Ryan with friendsAll my friends continued along their lives, growing up, playing sports, going to the beach, going to parties, and I was dying. It felt as though I had been plucked out of the river that is life and put on the shore to wait for a time. I didn’t really comprehend everything that was happening around me, and in the beginning it all seemed so new and scary. After a few months of chemotherapy life slowed down for me and I learned to appreciate little things. All I could really do was survive and try not to go crazy while I was imprisoned in a hospital room hooked up to a machine that slowly pumped poison into my veins all hours of the day and night. I listened to music, played video games, and saw my friends when I could.

On August 2nd, 2012, I had an internal hemipelvectomy of my left ilium with reconstruction using my left fibula. Basically, Dr. Lewis of M.D. Anderson Cancer Center cut out my left hip bone, and 10 inches of the smaller bone along my shin. She then replaced my hip with the bone material recovered from my shin. Today I walk with only one bone in my left shin and my old shin bone acting as a makeshift hip bone in the otherwise unoccupied space where my hip used to be. I remember the morning of the surgery, I ran across the sky bridge separating the hospital from the medical residence I was staying at and jumped up to touch the ceiling. This would seem insignificant at the time to anyone passing by, but it was the last time I would walk without support for almost two years. I couldn’t participate in any sports during my time as a high schooler; I couldn’t even walk until senior year. My surgery was so new it had only been attempted a couple times before I laid on that table and let them try it on me. The research funds help find newer and better ways to save lives. I was extremely lucky to be given this type of surgery, and I wouldn’t have been able to do it without the support of my family, friends, and neighbors.

Nobody has a perfect childhood. Being diagnosed with cancer opened my eyes to the struggles of my friends and peers more than anything else ever has. I have lied in a bed and felt sorry for myself for days while the people around me died and went through excruciating ordeals to salvage what little time they could. I am so incredibly lucky to live the life I live, I still get to walk, run, eat, sleep, go out with friends, attend college, work out at the gym, go to the beach, and live as normal a life as I can. Walk into my hospital room 4 years ago and ask me where I’d be today. I can promise I never thought life could be so good again. I roomed with kids who spent months in the hospital recovering from this or that difficulty and people who will never walk again wheeled in and out for chemotherapy. Many kids never made it out of the hospital.

I owe my life to the generosity of the amazing people around me. The kind people of my community who helped my family afford my medical bills, my friends who stopped by and helped me cope, and my parents who were with me every step of the way. My mom set up a website for me on Caring Bridge that let everyone send me messages of encouragement, and the overwhelming support that I received from my community made me feel that I was never alone. I was lucky enough to be treated at one of the best cancer centers in the world, and I don’t doubt that without the help of those fantastic doctors I would be living a very different life.
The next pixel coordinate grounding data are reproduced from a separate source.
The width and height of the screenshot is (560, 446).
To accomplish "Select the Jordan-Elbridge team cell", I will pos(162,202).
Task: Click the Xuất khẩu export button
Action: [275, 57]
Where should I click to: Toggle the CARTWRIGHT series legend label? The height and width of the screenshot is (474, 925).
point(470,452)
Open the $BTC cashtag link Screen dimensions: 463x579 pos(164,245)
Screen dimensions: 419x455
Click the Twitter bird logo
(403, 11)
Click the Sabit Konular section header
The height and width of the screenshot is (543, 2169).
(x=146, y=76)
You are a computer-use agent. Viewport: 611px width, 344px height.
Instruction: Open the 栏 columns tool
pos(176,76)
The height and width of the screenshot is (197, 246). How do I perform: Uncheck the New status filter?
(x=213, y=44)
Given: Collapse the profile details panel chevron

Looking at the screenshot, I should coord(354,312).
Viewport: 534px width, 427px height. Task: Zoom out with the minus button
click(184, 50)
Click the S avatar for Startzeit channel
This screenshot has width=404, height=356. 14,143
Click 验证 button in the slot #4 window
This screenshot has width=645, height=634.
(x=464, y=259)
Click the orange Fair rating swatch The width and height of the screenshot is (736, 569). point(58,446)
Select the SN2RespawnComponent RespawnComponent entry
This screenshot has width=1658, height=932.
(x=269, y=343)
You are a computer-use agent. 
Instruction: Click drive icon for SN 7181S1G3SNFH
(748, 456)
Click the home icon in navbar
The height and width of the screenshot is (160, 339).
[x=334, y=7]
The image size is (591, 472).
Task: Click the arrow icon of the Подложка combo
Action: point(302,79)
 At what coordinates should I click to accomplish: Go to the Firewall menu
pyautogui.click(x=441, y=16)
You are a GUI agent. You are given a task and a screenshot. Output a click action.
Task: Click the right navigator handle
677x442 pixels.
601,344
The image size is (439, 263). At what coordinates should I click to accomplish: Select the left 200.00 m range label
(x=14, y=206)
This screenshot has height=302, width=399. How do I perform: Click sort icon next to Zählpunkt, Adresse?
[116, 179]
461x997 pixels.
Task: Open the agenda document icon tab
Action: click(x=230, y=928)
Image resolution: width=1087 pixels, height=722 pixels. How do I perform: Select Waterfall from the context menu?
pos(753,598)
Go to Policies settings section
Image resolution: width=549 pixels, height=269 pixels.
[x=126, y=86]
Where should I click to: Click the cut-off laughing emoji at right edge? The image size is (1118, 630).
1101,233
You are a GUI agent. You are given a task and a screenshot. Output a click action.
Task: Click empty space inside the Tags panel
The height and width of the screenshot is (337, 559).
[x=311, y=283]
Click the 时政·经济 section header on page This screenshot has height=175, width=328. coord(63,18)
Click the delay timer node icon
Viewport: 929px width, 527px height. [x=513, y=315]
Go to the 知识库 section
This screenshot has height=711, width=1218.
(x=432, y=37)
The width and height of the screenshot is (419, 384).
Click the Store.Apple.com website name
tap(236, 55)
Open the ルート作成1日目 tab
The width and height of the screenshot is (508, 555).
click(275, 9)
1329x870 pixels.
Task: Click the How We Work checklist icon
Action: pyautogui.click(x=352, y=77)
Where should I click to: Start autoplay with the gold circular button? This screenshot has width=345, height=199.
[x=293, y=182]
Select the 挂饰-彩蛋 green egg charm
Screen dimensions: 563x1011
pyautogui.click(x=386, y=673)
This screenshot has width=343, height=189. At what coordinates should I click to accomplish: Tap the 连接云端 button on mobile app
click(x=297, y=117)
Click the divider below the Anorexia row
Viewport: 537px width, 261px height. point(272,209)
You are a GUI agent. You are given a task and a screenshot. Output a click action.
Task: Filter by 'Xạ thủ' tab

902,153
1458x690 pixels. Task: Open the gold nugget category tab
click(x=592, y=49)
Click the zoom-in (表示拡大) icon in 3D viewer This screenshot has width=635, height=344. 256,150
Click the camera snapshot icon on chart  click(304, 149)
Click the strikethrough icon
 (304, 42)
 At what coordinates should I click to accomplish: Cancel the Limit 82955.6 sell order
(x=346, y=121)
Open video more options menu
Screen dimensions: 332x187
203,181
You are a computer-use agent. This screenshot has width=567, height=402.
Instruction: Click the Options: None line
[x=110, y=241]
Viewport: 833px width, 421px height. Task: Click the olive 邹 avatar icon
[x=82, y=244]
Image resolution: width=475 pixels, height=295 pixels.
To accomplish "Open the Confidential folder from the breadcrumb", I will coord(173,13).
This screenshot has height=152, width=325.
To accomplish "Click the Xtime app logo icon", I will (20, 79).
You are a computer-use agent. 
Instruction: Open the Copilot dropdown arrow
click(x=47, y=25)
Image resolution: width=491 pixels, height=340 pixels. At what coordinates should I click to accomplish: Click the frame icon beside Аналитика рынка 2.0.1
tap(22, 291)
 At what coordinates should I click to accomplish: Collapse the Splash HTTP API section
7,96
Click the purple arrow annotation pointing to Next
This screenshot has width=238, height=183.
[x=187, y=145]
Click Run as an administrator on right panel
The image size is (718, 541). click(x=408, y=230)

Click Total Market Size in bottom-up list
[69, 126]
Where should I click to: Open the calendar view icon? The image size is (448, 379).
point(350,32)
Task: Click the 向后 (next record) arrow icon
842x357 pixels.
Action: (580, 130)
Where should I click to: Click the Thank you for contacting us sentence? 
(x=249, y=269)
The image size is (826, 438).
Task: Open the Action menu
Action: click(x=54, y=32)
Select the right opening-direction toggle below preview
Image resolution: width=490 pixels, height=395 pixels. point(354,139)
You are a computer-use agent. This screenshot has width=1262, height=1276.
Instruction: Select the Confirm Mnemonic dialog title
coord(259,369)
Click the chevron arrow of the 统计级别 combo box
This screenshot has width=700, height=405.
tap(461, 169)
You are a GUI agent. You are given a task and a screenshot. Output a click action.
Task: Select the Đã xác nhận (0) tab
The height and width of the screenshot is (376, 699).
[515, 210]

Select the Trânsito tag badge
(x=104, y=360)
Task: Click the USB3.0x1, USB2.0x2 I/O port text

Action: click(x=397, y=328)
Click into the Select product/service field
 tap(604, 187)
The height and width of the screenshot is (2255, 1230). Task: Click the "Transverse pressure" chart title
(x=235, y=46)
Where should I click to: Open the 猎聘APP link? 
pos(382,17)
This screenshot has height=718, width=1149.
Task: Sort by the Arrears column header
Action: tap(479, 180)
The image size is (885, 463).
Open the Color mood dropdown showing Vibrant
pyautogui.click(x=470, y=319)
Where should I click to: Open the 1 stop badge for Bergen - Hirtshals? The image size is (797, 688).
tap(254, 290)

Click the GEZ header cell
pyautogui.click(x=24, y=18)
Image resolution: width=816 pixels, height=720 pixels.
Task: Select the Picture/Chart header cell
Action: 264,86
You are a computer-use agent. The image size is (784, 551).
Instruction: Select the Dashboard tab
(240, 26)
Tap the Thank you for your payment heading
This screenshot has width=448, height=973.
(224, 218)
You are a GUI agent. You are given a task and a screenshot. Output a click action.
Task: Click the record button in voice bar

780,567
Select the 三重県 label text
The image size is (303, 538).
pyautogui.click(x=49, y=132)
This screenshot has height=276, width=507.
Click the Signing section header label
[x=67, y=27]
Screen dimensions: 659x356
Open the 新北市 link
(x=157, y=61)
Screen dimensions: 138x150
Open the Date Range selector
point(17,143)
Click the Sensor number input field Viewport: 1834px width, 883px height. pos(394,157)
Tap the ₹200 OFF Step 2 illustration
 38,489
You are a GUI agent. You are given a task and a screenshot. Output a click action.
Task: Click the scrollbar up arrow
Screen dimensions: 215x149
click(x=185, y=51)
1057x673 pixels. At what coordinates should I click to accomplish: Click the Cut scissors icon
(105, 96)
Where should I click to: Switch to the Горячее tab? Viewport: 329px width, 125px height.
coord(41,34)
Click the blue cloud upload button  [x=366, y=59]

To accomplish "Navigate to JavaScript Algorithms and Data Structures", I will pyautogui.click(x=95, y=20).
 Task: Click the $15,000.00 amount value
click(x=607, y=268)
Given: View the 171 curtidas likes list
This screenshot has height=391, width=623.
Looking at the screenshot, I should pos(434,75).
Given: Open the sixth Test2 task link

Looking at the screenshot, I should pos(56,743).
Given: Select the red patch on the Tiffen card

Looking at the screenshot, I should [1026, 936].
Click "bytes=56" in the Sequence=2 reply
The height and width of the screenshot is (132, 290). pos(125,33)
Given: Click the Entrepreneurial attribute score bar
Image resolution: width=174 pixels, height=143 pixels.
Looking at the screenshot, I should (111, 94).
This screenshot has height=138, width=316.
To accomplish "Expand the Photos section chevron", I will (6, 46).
I am only alive because of the friends and connections of my family and community, I couldn’t fly to Houston to receive treatment on a commercial airline because of how beat my immune system was, so a family friend let me fly in their jet to and from Texas for my surgery. I have so many people to thank for my life today that I could spend all day reciting names. Instead, let me just thank everyone who helped, whether it be a donating to cancer research, bringing meals to my family, or even just calling me on the phone.